• [WORK TASK]: Word for word, transcribe the data below from the line with "The width and height of the screenshot is (1523, 784)." to the line with "Given: Click the Boric", keeping both of those lines.

[Stored items]

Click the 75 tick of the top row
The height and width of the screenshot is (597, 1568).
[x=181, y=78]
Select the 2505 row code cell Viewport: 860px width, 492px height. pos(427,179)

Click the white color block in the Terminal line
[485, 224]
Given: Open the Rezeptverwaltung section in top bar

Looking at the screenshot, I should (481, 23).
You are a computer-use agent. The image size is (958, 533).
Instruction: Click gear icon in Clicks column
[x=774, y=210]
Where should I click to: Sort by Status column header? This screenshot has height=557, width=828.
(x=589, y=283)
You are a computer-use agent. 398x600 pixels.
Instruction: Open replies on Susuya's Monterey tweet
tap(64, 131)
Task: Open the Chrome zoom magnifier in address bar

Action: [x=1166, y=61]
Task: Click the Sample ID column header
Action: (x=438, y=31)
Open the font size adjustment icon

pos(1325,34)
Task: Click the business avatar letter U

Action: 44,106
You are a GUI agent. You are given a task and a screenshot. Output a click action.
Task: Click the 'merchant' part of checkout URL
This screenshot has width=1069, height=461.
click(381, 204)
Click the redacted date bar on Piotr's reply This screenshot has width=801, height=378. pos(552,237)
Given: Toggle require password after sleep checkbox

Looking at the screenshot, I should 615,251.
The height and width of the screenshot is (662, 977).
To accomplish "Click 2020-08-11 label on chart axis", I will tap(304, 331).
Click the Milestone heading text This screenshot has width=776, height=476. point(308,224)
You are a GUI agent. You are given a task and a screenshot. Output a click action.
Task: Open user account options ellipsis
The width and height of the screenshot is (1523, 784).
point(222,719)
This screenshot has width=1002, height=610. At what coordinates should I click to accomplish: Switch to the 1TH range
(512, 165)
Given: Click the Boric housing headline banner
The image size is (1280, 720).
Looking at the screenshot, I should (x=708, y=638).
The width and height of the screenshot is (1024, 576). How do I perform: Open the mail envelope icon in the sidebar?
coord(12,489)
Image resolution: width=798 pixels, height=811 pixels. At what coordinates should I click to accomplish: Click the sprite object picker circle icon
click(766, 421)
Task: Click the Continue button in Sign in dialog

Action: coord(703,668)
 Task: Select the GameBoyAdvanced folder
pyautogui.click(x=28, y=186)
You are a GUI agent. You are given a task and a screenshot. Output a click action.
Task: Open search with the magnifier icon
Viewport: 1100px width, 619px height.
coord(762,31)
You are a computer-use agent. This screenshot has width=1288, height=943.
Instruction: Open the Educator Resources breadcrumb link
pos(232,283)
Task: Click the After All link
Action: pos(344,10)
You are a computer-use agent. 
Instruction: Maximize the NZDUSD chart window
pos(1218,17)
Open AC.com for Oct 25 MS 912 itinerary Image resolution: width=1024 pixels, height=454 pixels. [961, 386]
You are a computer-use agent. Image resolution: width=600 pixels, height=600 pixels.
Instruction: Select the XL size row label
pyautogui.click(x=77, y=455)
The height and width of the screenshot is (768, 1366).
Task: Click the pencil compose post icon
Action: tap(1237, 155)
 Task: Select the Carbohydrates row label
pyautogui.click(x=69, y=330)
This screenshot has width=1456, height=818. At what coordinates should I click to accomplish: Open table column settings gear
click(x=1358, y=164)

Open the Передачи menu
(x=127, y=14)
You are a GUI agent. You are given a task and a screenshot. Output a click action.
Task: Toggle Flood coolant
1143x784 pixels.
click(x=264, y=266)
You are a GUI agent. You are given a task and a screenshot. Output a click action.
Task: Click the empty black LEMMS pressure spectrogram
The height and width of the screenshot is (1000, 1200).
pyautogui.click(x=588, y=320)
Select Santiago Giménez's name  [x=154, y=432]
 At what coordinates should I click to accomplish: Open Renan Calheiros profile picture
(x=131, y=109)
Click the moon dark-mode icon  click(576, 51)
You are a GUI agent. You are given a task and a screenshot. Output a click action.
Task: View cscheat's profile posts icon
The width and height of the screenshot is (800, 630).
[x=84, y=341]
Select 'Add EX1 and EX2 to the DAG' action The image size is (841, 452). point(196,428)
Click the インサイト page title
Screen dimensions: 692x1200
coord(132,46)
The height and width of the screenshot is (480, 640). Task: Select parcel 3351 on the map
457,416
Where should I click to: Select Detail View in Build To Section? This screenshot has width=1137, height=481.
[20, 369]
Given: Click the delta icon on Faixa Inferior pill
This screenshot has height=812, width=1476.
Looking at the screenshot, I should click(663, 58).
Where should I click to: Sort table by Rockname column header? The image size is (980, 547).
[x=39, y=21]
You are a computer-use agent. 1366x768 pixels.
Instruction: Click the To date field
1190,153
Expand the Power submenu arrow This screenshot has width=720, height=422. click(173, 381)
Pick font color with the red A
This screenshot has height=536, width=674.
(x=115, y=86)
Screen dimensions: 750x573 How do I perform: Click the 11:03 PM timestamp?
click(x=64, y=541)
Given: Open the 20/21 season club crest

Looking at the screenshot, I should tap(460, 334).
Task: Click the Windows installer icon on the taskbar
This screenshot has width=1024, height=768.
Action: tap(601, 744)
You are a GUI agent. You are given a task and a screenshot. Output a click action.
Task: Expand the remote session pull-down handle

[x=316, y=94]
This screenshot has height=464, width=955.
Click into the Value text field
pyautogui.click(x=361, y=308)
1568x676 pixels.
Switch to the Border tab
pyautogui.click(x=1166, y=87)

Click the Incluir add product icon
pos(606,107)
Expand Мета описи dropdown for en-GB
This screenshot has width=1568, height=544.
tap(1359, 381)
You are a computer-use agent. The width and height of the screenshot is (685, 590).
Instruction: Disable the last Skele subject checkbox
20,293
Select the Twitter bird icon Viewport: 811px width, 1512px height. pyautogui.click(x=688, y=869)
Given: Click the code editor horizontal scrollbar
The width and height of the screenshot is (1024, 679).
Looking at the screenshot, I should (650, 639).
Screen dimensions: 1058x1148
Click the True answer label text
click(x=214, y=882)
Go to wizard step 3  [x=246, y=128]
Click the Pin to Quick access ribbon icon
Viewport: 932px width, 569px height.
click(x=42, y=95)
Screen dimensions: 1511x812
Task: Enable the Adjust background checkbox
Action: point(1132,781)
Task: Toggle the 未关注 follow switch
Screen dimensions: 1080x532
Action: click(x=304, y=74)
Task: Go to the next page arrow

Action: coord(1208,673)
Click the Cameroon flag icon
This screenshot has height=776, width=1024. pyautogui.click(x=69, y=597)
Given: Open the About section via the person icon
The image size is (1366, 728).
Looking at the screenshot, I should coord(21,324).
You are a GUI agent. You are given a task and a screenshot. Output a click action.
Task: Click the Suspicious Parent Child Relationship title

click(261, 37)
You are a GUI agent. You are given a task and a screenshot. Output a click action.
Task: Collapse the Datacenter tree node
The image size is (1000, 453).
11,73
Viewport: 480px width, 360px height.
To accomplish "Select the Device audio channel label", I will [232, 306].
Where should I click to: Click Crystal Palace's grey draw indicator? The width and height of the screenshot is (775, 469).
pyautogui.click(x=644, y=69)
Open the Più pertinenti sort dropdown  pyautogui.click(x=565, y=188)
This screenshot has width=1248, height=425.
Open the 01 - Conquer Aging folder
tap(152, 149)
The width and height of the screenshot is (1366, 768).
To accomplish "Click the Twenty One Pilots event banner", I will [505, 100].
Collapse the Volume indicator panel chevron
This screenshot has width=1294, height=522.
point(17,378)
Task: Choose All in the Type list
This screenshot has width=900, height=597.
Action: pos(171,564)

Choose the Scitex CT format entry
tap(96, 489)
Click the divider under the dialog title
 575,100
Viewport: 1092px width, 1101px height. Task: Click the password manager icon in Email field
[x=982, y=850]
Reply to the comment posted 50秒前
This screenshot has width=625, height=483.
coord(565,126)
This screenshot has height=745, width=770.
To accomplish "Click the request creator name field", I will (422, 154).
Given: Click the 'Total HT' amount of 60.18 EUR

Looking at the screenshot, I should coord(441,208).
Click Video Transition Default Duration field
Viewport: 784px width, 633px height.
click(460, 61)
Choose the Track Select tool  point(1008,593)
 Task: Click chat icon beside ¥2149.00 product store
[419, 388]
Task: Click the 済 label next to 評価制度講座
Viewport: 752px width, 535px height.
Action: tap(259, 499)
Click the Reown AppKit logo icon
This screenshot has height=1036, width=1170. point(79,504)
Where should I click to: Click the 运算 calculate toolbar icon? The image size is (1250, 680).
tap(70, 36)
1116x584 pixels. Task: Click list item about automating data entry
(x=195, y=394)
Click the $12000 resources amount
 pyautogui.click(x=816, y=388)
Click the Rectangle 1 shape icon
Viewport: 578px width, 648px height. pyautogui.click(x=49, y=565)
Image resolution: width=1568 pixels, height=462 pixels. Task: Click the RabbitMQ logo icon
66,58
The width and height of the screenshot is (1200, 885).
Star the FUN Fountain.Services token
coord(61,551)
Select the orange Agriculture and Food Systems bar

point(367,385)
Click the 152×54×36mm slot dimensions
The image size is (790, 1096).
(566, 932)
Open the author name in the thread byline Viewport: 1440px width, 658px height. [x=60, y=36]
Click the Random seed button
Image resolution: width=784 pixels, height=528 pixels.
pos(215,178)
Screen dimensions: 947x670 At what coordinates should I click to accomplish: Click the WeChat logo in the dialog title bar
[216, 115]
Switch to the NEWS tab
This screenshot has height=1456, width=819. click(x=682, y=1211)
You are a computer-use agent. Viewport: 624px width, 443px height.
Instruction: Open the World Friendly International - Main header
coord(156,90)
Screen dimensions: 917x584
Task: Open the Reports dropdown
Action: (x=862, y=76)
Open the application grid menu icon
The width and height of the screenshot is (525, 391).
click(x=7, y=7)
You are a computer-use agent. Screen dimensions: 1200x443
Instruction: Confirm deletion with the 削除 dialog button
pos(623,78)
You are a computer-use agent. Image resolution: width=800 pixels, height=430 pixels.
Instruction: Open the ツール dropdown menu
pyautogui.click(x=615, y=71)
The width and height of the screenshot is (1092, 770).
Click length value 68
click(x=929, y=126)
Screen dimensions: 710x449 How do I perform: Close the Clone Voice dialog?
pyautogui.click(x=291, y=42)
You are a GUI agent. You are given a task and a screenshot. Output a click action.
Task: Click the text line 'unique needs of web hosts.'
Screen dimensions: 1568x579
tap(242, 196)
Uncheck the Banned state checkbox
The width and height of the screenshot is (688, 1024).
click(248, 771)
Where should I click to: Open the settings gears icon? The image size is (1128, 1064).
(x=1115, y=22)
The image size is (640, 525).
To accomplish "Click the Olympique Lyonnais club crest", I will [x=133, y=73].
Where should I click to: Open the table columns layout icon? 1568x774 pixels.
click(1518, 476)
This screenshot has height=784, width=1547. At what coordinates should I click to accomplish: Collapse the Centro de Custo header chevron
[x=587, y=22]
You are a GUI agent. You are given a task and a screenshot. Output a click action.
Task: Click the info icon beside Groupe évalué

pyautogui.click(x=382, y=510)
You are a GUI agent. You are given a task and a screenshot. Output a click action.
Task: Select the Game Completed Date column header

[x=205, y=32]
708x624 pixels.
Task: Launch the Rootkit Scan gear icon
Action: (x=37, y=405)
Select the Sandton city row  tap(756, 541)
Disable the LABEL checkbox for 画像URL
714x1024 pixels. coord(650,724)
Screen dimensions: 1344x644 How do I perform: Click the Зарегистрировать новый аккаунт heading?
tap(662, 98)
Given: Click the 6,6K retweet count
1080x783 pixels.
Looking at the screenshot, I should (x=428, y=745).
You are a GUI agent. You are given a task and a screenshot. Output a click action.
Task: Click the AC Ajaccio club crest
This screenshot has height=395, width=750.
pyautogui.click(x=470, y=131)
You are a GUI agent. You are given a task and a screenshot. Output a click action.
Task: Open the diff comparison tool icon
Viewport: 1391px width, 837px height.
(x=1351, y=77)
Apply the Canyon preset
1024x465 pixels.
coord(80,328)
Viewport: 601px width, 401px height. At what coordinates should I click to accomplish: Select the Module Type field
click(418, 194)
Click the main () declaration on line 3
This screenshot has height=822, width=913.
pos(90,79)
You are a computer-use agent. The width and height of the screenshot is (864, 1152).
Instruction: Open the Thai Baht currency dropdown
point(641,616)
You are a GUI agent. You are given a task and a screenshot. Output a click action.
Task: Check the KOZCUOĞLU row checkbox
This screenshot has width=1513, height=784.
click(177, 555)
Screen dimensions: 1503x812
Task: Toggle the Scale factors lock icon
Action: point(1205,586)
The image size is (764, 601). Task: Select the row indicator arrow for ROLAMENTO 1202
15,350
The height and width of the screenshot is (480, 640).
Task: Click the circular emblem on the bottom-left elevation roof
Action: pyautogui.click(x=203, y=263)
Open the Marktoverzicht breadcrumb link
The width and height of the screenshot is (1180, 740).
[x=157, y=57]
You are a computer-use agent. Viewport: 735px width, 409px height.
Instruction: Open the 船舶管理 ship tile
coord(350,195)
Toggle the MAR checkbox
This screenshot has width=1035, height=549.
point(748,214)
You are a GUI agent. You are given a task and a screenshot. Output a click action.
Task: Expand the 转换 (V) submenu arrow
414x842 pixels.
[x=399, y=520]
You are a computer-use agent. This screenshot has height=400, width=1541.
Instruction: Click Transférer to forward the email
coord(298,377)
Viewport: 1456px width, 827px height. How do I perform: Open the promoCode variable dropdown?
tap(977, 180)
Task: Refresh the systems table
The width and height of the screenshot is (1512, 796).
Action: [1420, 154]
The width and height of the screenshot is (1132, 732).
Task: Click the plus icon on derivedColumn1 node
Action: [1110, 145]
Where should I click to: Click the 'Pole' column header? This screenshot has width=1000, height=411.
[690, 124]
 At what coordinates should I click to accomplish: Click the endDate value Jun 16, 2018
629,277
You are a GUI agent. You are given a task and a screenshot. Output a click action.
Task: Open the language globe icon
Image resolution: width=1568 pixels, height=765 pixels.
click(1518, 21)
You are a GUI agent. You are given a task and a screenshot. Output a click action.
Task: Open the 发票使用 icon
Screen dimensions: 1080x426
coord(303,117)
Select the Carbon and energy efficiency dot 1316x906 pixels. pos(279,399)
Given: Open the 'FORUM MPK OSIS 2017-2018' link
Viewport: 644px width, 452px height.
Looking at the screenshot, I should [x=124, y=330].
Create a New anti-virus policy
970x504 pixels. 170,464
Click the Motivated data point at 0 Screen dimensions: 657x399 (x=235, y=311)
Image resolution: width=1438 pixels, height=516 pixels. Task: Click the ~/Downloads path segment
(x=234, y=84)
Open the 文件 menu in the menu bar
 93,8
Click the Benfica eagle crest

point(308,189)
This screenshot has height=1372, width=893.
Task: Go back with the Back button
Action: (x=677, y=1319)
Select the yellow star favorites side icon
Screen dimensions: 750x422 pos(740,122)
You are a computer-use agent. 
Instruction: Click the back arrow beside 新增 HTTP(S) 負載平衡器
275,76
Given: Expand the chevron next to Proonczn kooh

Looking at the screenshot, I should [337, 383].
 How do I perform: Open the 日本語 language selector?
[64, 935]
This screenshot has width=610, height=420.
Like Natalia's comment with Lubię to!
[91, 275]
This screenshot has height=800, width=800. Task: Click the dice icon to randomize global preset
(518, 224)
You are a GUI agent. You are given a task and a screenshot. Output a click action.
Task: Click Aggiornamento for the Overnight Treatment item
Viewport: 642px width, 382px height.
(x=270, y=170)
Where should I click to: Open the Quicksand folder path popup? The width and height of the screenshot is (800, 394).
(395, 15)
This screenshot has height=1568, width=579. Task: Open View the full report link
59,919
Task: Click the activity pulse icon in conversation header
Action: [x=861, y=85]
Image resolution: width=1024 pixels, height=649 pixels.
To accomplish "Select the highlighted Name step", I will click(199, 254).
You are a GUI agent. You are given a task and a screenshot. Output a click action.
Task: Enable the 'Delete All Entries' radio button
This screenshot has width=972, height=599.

• [RESULT OF THE TASK]:
The width and height of the screenshot is (1523, 784).
point(222,719)
This screenshot has width=1002, height=610. At what coordinates should I click to accomplish: Switch to the 1TH range
(512, 165)
Given: Click the Boric housing headline banner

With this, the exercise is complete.